Ayağa ne zaman kalkacağız?
Çok düşündüm ama sanırım en doğrusu bu:
Politikada gündemi biz belirleyemiyoruz!
Gündemi kaybettik!
En azından 2 yıldır.
Cumhurbaşkanlığı seçiminin açtığı yaralar ve eğreti kurulan bir hükümetlerle ilerliyor bu toplum…
Sosyal medya dırdırları dışında halk hareketi yok açıkçası!
Seçimin açtığı derin yaralar hâlâ kanarken önümüzde bir genel bir de yerel seçim beliriyor yavaş yavaş…
Tam olarak nerede miyiz şimdi?
Cumhurbaşkanlığı seçiminin ertesi günündeyiz.
Demokratik olarak tam da oradayız hâlâ.
Bir adım ileriye gidemedik, demokrasi kavgasında yerimizde sayıyoruz.
***
Son 6 aydır hangi konuları tartışarak seçime yol alıyoruz farkında mısınız?
Kesilen elektrikleri…
UBP’nin iktidar kavgalarını… Atılan adımların yargından dönmesini… İskele’deki talanı…
Pahalılığı, yangınları… Yasadışı halleri… Bunlardan daha kötülerini seçimden önce de konuştuk?
Sonuç ne oldu?
Fiyasko!
“Seçime Türkiye müdahale etti” diyeceksiniz.
Evet etti!
Sadece müdahale ile mi oldu?
Bizim millet de gidip tıpış tıpış UBP’ye oy vermedi mi?
Her seçimde yaptığı gibi verdi!
Peki bunca çirkinliğe rağmen yine mi UBP kazanacak?
Üzerine yolsuzluk gündemleri oluşturulan, hatta rüşvet iddiaları ile muhalefetin bizzat gündem yaptığı dokunulmazlığı kaldırılan UBP lideri Özgürgün bir önceki seçimin de galibi değil mi?
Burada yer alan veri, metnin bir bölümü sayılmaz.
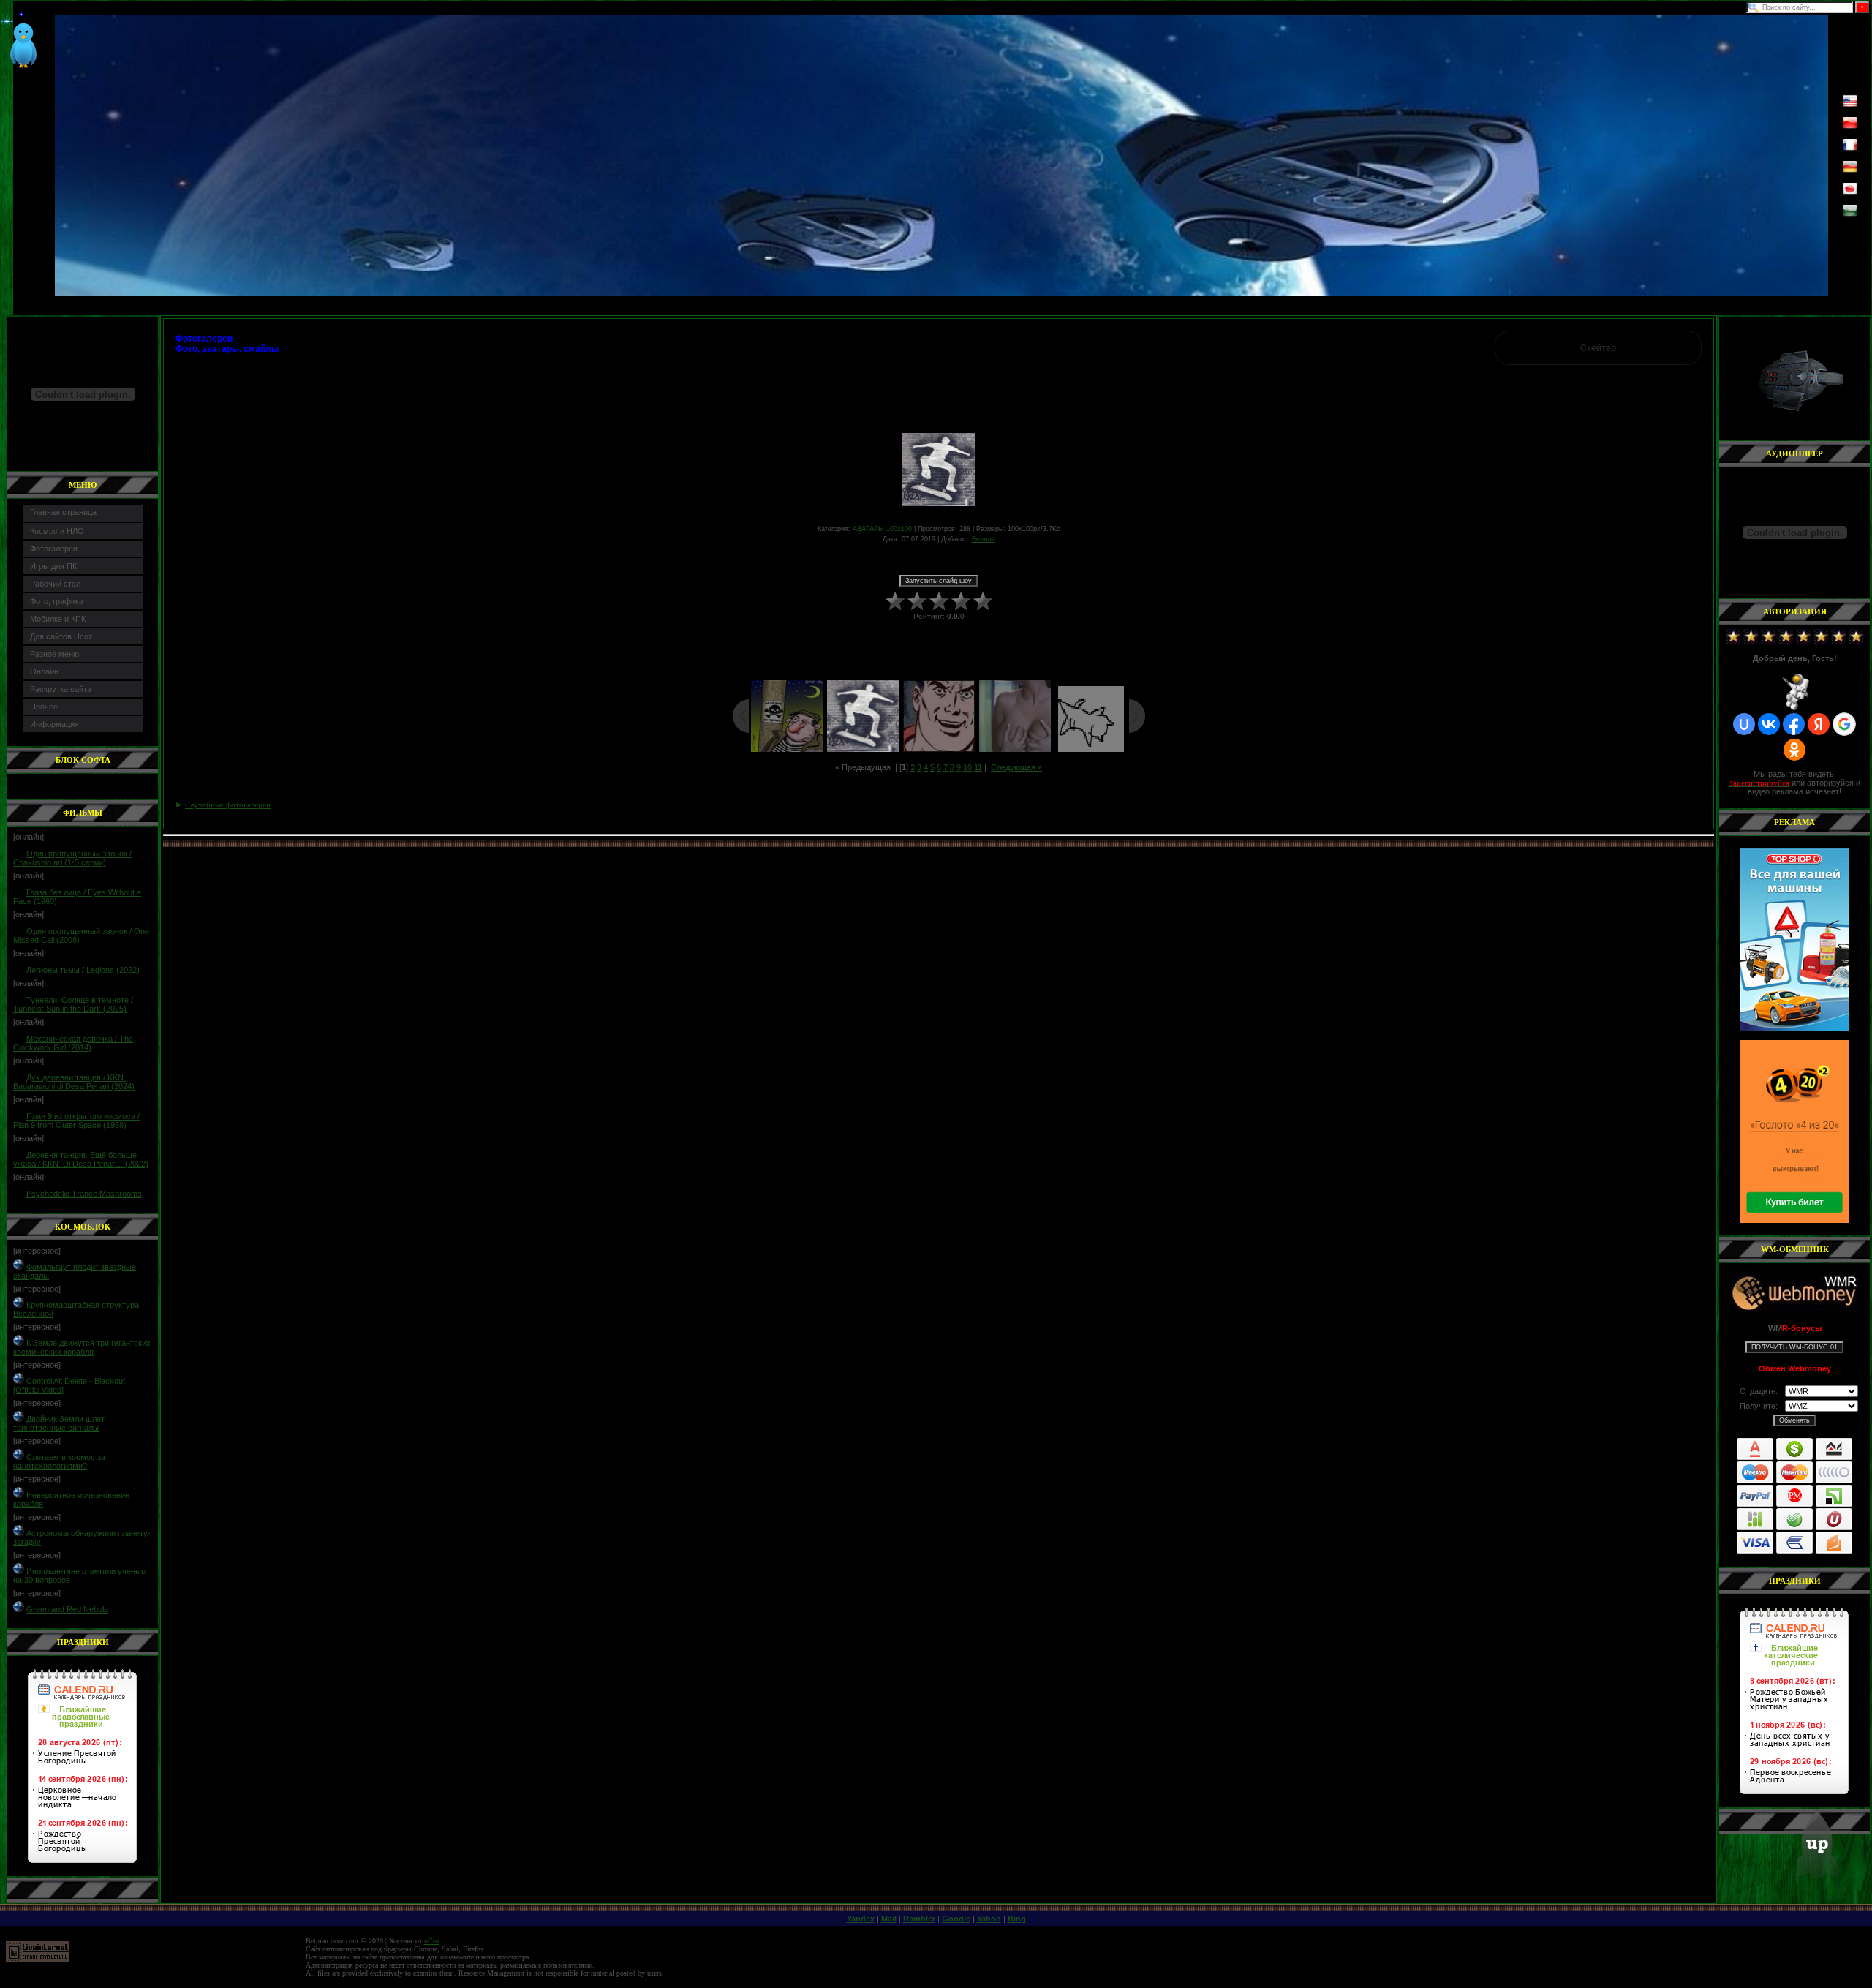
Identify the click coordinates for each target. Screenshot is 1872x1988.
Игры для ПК (53, 566)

Yine seçimde ‘yaratma gündemler’ ile süreci yönetecekler.
Birileri Türkiye’yi sevip sevmeme tartışmasını açacak, yine acıtıcı bir olay yaratıp gündemi tırmandıracaklar.
Sonra bir uçak kaldıracaklar, sözüm ona direkt uçuş masalları anlatacaklar bu topluma…
Ve “milli hava yolu” hikâyesini dinleyecek bu toplum devamla…
Böylece ülkenin gerçek gündemlerinin konuşulmasını yine engelleyecekler.
Neden böyle oldu / ya da olacak?
En başında dediğim gibi, çünkü gündemi biz belirleyemiyoruz.
Birilerinin belirlediği gündemde sürüklenip gidiyoruz. Buna dur demeliyiz!
***
O gizli el kendi gündemini yaratmakla kalmıyor, sürdürmeyi de başarıyor ne yazık.
Bu yolla gündem de toplum da kontrol altında tutuluyor.
En fazla da toplumsal muhalefet, özellikle sendikalar, örgütler!
Koca koca örgütlerin oluşturduğu sivil toplum ağı neden sessiz mesela?
Örgütlü bir hareket neden yok? Neden sadece lokal, küçük grupları ilgilendiren konulan eylem konusu hâlâ?
Neden bu grevlerin muhatabı sadece birkaç yüz kişilik gruplar?
Yasadışı işler, davalık hükümet icraatları ve rüşvet kokan tüm bu hallerden mutlu mu bu ülkenin örgütlerini yönetenler?
Memnun muyuz tüm bu olanlardan?
Tam da sözünü ettiğim sorun bizi bu kilit noktaya getirdi ve durdurdu.
Gündem!
***
Kimi internet siteleri, çıkar ilişkileri ve ortada dolaşan gizli el her yanı kontrol altına aldı.
Öyle bir kontrol altına alınış ki bu farkında bile değiliz!
Medyadaki kirlenme de bu kötü gidişatın sonucudur.
Mesela çok sert muhalefet ettiğini sandığınız kimi “sosyal medya popüler gazetecilerinin” hükümet ve hükümet üyeleri ile ilişkilerini sorgulamanızı öneririm!
Kim kimden yana?
Kim neden bu kadar “kızgın” neden bu kadar “muhalif”?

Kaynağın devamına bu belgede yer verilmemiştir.